**Task details**
The expected output is exactly the lines below, starting at the line with "You are a computer-use" and ending at the line with "Screen dimensions: 399x224", both included; no other line belongs in it.
** Records for the task follows **
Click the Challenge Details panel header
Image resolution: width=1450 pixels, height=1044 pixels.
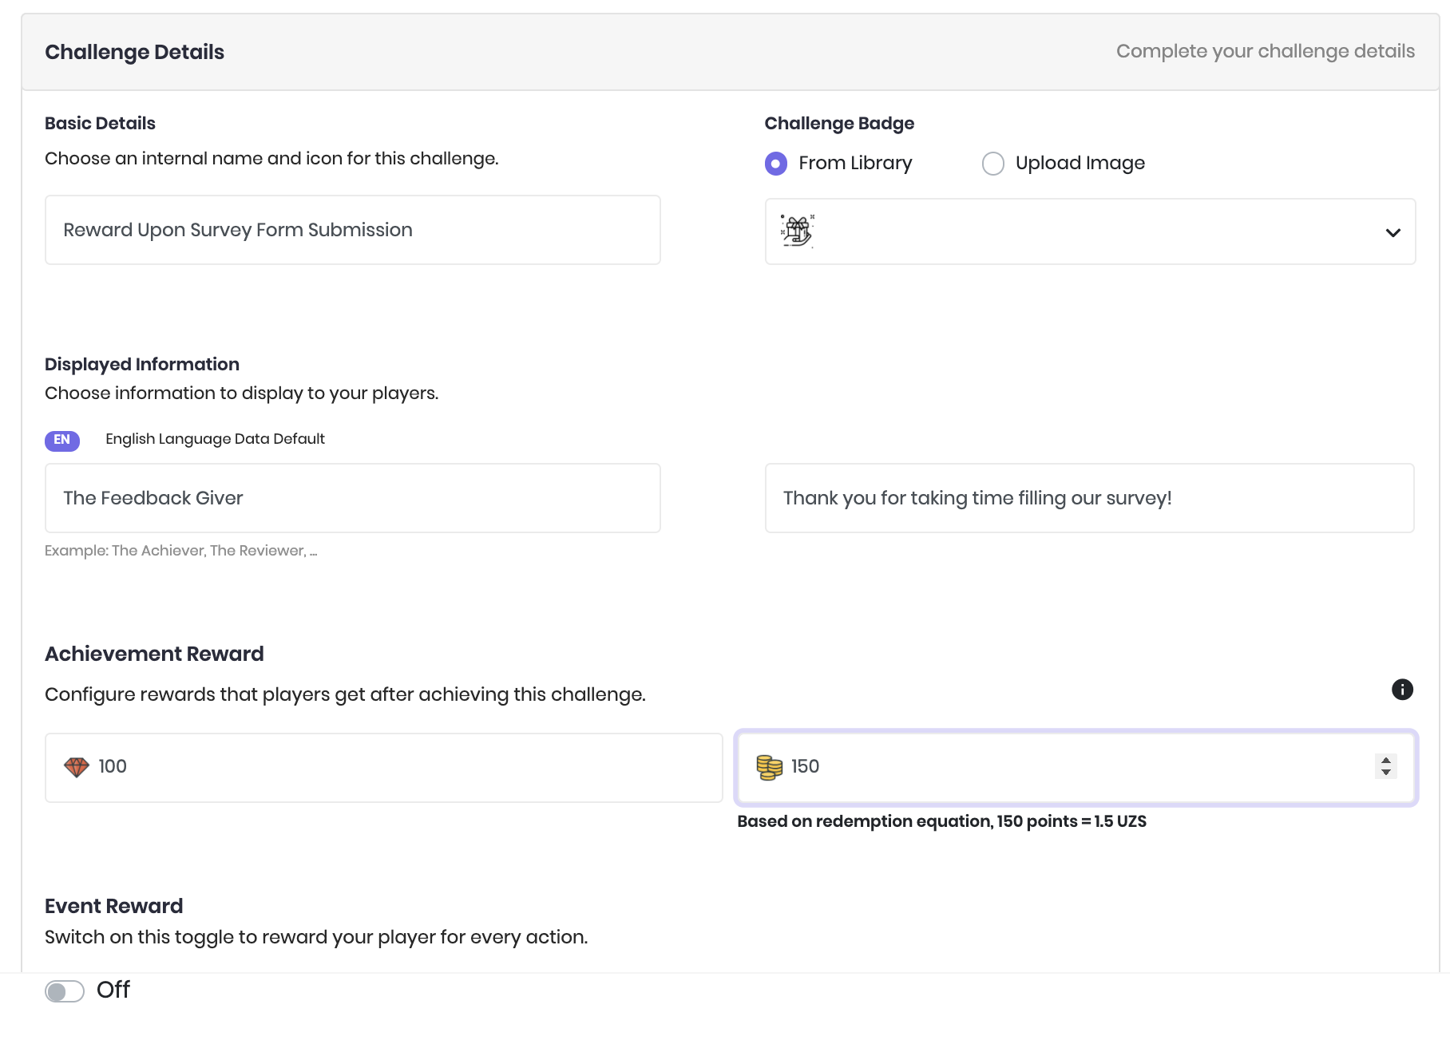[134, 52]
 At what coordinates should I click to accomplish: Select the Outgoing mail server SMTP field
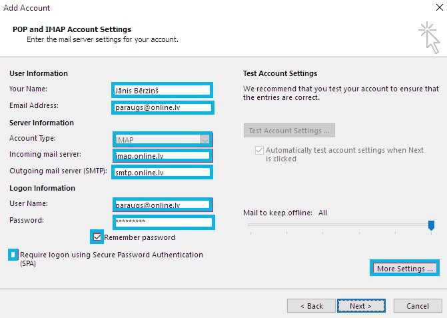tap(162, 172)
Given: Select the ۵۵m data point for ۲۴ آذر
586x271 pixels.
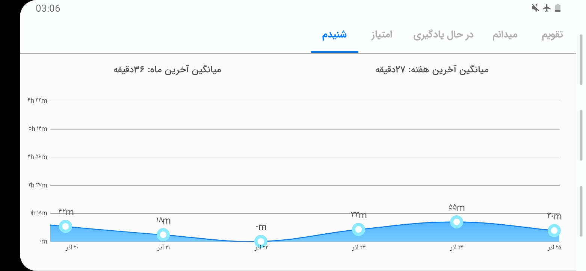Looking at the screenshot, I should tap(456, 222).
** End of Records for the task **
** Records for the task follows **
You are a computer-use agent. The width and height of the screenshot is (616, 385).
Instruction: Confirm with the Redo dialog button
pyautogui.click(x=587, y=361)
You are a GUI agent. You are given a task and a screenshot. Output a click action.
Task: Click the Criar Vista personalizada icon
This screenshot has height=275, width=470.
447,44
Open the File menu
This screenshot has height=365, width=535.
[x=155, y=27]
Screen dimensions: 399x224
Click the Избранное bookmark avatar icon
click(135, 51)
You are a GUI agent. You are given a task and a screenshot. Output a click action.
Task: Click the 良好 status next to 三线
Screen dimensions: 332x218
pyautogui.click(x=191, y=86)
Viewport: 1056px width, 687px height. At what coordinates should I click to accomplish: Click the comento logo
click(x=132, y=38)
** End of Records for the task **
**Output below**
You are a computer-use agent. The width and height of the screenshot is (616, 385).
Instruction: Confirm with the Redo dialog button
pyautogui.click(x=587, y=361)
You are a GUI agent. You are given a task and a screenshot. Output a click action.
Task: Click the Criar Vista personalizada icon
This screenshot has height=275, width=470.
447,44
Open the File menu
This screenshot has height=365, width=535.
[x=155, y=27]
Screen dimensions: 399x224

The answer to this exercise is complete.